> _MATERIAL FOR THIS TASK_

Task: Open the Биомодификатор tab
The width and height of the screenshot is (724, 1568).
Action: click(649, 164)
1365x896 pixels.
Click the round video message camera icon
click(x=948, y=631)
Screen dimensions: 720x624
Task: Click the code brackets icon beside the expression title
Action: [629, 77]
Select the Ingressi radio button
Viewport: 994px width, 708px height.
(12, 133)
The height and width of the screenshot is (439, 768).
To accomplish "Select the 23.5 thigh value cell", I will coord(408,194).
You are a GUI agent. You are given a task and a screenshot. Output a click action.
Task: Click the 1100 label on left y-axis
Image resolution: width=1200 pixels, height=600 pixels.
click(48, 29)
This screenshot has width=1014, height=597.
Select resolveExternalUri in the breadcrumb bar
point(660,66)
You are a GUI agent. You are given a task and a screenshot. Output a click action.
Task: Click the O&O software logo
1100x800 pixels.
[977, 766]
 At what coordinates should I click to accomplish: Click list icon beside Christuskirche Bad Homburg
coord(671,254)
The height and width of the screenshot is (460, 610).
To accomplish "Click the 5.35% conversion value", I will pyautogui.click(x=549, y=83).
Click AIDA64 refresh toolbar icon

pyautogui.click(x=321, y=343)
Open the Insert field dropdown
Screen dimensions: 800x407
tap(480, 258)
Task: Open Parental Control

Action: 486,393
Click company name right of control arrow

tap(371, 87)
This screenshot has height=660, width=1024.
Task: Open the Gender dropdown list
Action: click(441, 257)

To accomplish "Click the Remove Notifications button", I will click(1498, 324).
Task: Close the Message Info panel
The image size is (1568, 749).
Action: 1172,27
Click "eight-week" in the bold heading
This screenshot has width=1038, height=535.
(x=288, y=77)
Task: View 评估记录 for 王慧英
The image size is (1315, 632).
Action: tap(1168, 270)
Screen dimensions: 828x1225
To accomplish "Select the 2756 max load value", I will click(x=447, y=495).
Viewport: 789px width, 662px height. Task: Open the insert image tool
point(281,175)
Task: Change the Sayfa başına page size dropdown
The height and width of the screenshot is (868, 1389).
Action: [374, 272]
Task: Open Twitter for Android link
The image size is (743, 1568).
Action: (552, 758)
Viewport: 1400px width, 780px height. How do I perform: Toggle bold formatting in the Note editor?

> _EXERCISE DESCRIPTION_
Could you repeat every record above exactly as it stands?

> _RESPONSE AREA_
Task: Open the Биомодификатор tab
The width and height of the screenshot is (724, 1568).
Action: click(649, 164)
1365x896 pixels.
Click the round video message camera icon
click(x=948, y=631)
Screen dimensions: 720x624
Task: Click the code brackets icon beside the expression title
Action: [629, 77]
Select the Ingressi radio button
Viewport: 994px width, 708px height.
(12, 133)
The height and width of the screenshot is (439, 768).
To accomplish "Select the 23.5 thigh value cell", I will coord(408,194).
You are a GUI agent. You are given a task and a screenshot. Output a click action.
Task: Click the 1100 label on left y-axis
Image resolution: width=1200 pixels, height=600 pixels.
click(48, 29)
This screenshot has width=1014, height=597.
Select resolveExternalUri in the breadcrumb bar
point(660,66)
You are a GUI agent. You are given a task and a screenshot. Output a click action.
Task: Click the O&O software logo
1100x800 pixels.
[977, 766]
 At what coordinates should I click to accomplish: Click list icon beside Christuskirche Bad Homburg
coord(671,254)
The height and width of the screenshot is (460, 610).
To accomplish "Click the 5.35% conversion value", I will pyautogui.click(x=549, y=83).
Click AIDA64 refresh toolbar icon

pyautogui.click(x=321, y=343)
Open the Insert field dropdown
Screen dimensions: 800x407
tap(480, 258)
Task: Open Parental Control

Action: 486,393
Click company name right of control arrow

tap(371, 87)
This screenshot has height=660, width=1024.
Task: Open the Gender dropdown list
Action: click(441, 257)

To accomplish "Click the Remove Notifications button", I will click(1498, 324).
Task: Close the Message Info panel
The image size is (1568, 749).
Action: 1172,27
Click "eight-week" in the bold heading
This screenshot has width=1038, height=535.
(x=288, y=77)
Task: View 评估记录 for 王慧英
The image size is (1315, 632).
Action: tap(1168, 270)
Screen dimensions: 828x1225
To accomplish "Select the 2756 max load value", I will click(x=447, y=495).
Viewport: 789px width, 662px height. Task: Open the insert image tool
point(281,175)
Task: Change the Sayfa başına page size dropdown
The height and width of the screenshot is (868, 1389).
Action: [374, 272]
Task: Open Twitter for Android link
The image size is (743, 1568).
Action: (552, 758)
Viewport: 1400px width, 780px height. How do I perform: Toggle bold formatting in the Note editor?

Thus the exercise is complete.